== Work required ==
Range to reproduce from the entries below: the line with "Screen dimensions: 1280x932", the line with "Open the Line", and every line in between. Give them exactly and give nothing else.

== Given records ==
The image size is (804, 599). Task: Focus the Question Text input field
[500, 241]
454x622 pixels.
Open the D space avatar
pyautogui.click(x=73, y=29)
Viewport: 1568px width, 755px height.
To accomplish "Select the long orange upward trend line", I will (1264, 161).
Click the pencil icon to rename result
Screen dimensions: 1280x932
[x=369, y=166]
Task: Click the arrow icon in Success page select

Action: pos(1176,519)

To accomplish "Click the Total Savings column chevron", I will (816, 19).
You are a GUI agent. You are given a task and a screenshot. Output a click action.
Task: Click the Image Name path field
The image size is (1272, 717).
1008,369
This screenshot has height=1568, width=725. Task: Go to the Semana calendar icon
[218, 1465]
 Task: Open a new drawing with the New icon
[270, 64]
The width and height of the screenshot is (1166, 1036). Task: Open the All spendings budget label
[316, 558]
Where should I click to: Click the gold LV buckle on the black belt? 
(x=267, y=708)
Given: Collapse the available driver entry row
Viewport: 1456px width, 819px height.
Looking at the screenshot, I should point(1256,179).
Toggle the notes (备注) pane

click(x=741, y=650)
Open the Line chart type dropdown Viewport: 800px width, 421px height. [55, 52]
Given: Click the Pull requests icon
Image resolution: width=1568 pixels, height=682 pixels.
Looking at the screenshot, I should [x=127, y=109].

== Response ==
Screen dimensions: 1280x932
[x=369, y=166]
Task: Click the arrow icon in Success page select

Action: pos(1176,519)

To accomplish "Click the Total Savings column chevron", I will (816, 19).
You are a GUI agent. You are given a task and a screenshot. Output a click action.
Task: Click the Image Name path field
The image size is (1272, 717).
1008,369
This screenshot has height=1568, width=725. Task: Go to the Semana calendar icon
[218, 1465]
 Task: Open a new drawing with the New icon
[270, 64]
The width and height of the screenshot is (1166, 1036). Task: Open the All spendings budget label
[316, 558]
Where should I click to: Click the gold LV buckle on the black belt? 
(x=267, y=708)
Given: Collapse the available driver entry row
Viewport: 1456px width, 819px height.
Looking at the screenshot, I should point(1256,179).
Toggle the notes (备注) pane

click(x=741, y=650)
Open the Line chart type dropdown Viewport: 800px width, 421px height. [55, 52]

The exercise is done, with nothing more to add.